CBD in the Treatment of Acne

CBD and the Treatment of Acne

A study recently published in the Journal of Clinical Investigation and the National Institute of Health has found that the compound cannabidiol, or CBD, may provide a potential treatment for acne. Acne is one of the most common skin conditions world wide. It is the result of over active sebaceous glands in the skin which are stimulated by male hormones produced by both male and female adrenal glands. The sebaceous glands secrete sebum, a lipid – oily substance – to waterproof the skin. In dry skin conditions such as eczema, lipid production is too low. In conditions such as acne it is too high. CBDs inhibit the production of sebum.

Acne can also be considered an inflammatory disease since the acne pimples are highly inflamed. CBD has a powerful anti-inflammatory effect. Acne affects the face, back, shoulders and chest. It occurs when the hair follicles get clogged with dead skin cells and oil. Blocked glands are prone to bacterial infection producing the characteristic lesions of the skin. It is common in adolescence. About 8 in 10 people have acne between the ages of 11 to 30. When hair follicles are blocked with sebum and skin cells, dark spots called blackheads form. When the follicles stay blocked, they become inflamed forming white bumps containing fluid - cysts. These cysts may be painful, tender to the touch and hot. Another feature of acne is its propensity for scarring.

Men and women produce more testosterone during puberty which increases the production of sebum in the skin. Acne doesn’t necessarily indicate an overproduction of testosterone. Instead, the individual’s body may simply be highly sensitive to its effect.

CBD applied topically can play a role in both treatment and prevention. It affects the glands under the skin that produce the oil activating the receptors inhibiting the secretion of oil thus reducing acne production. As the report in the Journal of Clinical Investigation states:

“Administration of CBD to cultured human sebocytes and human skin organ culture inhibited the lipogenic actions of various compounds, including arachidonic acid and a combination of linoleic acid – testosterone and suppressed sebocyte proliferation via the activation of transient receptor potential vanilloid-4 (TRPV4) ion channels”

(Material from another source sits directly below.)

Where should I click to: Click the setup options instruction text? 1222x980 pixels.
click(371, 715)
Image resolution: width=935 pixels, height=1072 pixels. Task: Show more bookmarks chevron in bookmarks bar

The treatment currently being tested is of the CBD in a methanol-ethanol solution. In trials it has proven more effective than Vitamin A derivatives like Accutane. It also only targets the affected cells and not the normal cells.

The report concludes:

“Our findings suggest that, due to the combined lipostatic, anti-proliferative, and anti-inflammatory effects CBD has potential as a promising therapeutic agent for the treatment of acne vulgaris.”